Elections to the House of Representatives (HoR) and seven provincial assemblies were held on November 20 to end the prolonged political instability that has plagued the Himalayan nation. The counting of votes started a day later.
In the 275-member HoR, 165 will be elected through direct voting, while the remaining 110 will be elected through a proportional electoral system. A party or a coalition needs 138 seats for a clear majority.
According to Nepal's Election Commission, the Nepali Congress has won 57 seats under direct voting, the Communist Party of Nepal (Unified Marxist–Leninist) (CPN-UML) has bagged 44 seats, while the CPN-Maoist Centre and CPN-Unified Socialist have emerged victorious on 18 and 10 seats respectively.
Similarly, the Rastriya Swatantra Party (RSP), the Rastriya Prajatantra Party (RPP) and the Janata Samajwadi Party (JSP) have won seven seats each. Likewise, the Loktantrik Samajwadi Party and Nagarik Unmukti Party have won 4 and 3 seats respectively, it said.
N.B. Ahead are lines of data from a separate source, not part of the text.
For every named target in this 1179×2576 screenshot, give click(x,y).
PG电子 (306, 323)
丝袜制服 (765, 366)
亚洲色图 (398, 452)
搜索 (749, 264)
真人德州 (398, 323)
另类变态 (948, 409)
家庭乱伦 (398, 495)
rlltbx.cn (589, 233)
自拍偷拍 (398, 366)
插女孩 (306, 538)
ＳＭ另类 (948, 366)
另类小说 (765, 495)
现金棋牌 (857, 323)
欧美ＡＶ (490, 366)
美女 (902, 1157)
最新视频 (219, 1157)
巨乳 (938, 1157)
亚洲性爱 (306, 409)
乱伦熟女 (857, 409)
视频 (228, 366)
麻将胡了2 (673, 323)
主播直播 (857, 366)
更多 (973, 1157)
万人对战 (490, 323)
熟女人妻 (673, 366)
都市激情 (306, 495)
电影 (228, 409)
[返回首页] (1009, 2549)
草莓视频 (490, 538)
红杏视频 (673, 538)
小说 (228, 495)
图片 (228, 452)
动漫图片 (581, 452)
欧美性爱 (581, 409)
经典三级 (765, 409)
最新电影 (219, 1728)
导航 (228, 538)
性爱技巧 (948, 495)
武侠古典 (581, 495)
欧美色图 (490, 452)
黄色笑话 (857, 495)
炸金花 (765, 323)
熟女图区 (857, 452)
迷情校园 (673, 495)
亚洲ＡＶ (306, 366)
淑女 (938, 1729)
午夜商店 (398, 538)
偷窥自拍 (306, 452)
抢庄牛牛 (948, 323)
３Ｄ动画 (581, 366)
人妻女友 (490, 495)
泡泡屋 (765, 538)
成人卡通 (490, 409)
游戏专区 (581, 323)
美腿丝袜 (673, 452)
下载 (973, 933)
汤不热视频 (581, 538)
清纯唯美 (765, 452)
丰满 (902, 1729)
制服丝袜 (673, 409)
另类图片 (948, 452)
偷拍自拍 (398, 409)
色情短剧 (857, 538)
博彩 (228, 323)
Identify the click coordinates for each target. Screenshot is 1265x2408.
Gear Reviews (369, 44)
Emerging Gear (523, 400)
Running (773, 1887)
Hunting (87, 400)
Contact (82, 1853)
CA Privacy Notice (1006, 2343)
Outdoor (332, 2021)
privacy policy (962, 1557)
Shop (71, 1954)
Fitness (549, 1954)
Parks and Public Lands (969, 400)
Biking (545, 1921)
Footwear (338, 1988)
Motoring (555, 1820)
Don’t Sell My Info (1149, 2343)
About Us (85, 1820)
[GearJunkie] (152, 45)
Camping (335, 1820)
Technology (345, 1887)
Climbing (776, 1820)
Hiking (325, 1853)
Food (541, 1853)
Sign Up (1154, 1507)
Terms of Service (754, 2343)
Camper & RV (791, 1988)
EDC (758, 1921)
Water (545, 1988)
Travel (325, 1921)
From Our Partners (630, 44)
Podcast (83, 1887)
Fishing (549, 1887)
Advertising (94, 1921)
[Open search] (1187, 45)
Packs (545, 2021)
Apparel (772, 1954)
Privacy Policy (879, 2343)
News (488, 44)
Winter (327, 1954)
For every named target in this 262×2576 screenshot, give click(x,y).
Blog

Rastriya Janamorcha, Nepal Workers and Peasants Party and Janamat Party have won one seat each. The independent candidates have won five seats, it added.
The counting of votes for all 165 HoR seats under the direct voting method has ended, Election Commission spokesperson Shaligram Poudyal said.
However, the vote counting under the proportionate voting system for two constituencies is still going on, the official said.
Under the proportionate voting system, the CPN-UML has bagged the highest number of votes 2791,734, followed by the Nepali Congress with 2666,262.
The CPN-MC and RSP have received 1162,931 and 1124,557 votes respectively. Similarly, RPP, JSP and Janamat have received 586,979, 420,946 and 394,253 votes respectively.
So far, 12 political parties and five independent candidates have been elected to the HoR. Similarly, seven political parties, NC, CPN-UML, CPN-MC, RSP, RPP, JSP and Janamat, have got the recognition of a national party.
The HoR seats under the proportional voting system will be determined on the basis of the weightage of votes received by political parties under the proportionate voting system.
Under a proportional voting system, the CPN-UML is likely to get 33 seats followed by the Nepali Congress with 32 and CPN-MC with 14. The RSP, RPP, JSP and Janamat are likely to get seven, seven, five, and five seats respectively.
With this, the Nepali Congress will emerge as the largest party with 89 seats in the HoR followed by CPN-UML with 77 seats. CPN-MC will get the third position with 32 seats, while RSP will be fourth with 21 seats and RPP fifth with 14 seats.
Political instability has been a recurrent feature of Nepal's Parliament since the end of the decade-long Maoist insurgency, and no prime minister has served a full term after the civil war ended in 2006.
The frequent changes and fighting among parties have been blamed for the country's slow economic growth.
The next government will face challenges of keeping a stable political administration, reviving the tourism industry and balancing ties with neighbours - China and India.